Dwindling supplies of suitable sawn dimension lumber, as well as the roller-coaster movement of lumber prices, have led some form builders to use other framing materials to support formwork. Structural composite lumber (SCL), a precision-manufactured engineered-wood product, is an alternative that offers some of the same properties of wood along with enhanced strength and reliability. Like ordinary wood, the manufactured beams are workable and easy to handle, but they don't warp or twist, and they're 100% reusable. They reportedly cost less than aluminum and more than sawn lumber. However, they offer a greater return on investment, particularly when you consider that typically 20% or more of sawn lumber is discarded due to defects.

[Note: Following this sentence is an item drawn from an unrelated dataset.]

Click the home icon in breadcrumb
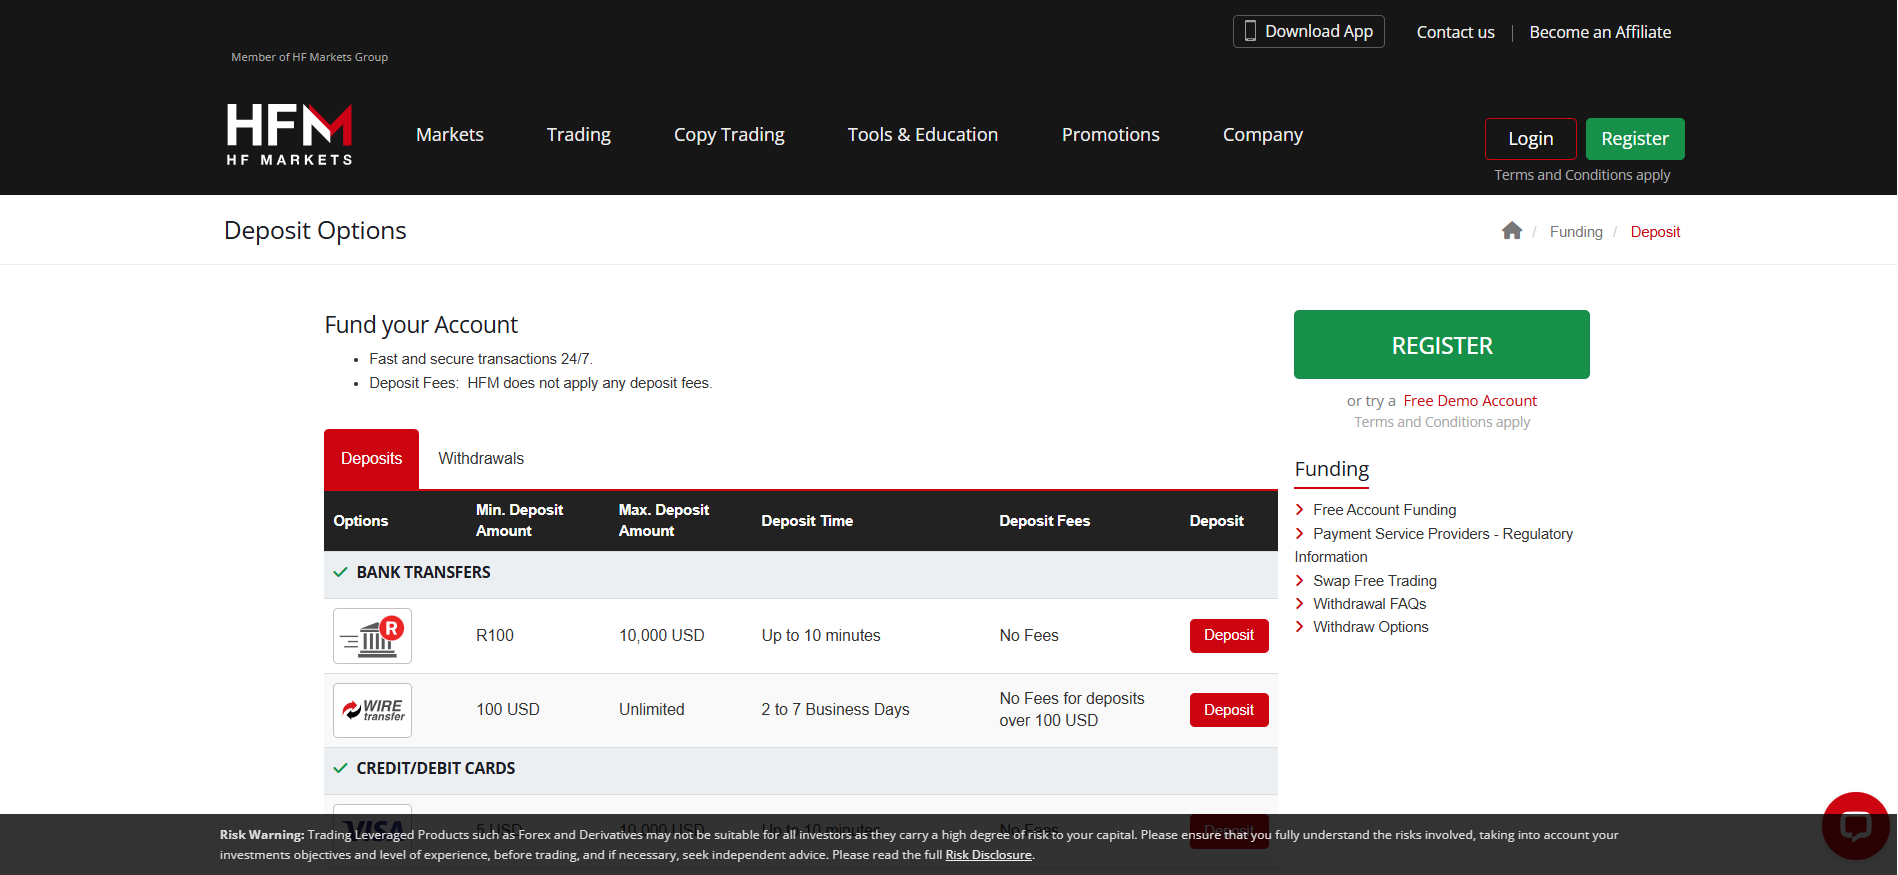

Three SCL products -- laminated veneer lumber (LVL), parallel strand lumber (PSL) and laminated strand lumber (LSL) -- are composites made of wood veneers or wood strands bonded under heat and pressure with an exterior-grade adhesive. The products come in a wide range of cross sections, including most of the sizes of sawn dimension lumber. Applications include formwork beams and joists, studs, wales, shoring and edge forms.
Wood I-joists -- another engineered-wood product -- often are used in prefabricated deck form panels. Typically, I-joists used in formwork are 10 to 20 inches deep with flanges up to 3 inches wide. However, joists up to 38 inches deep also are available.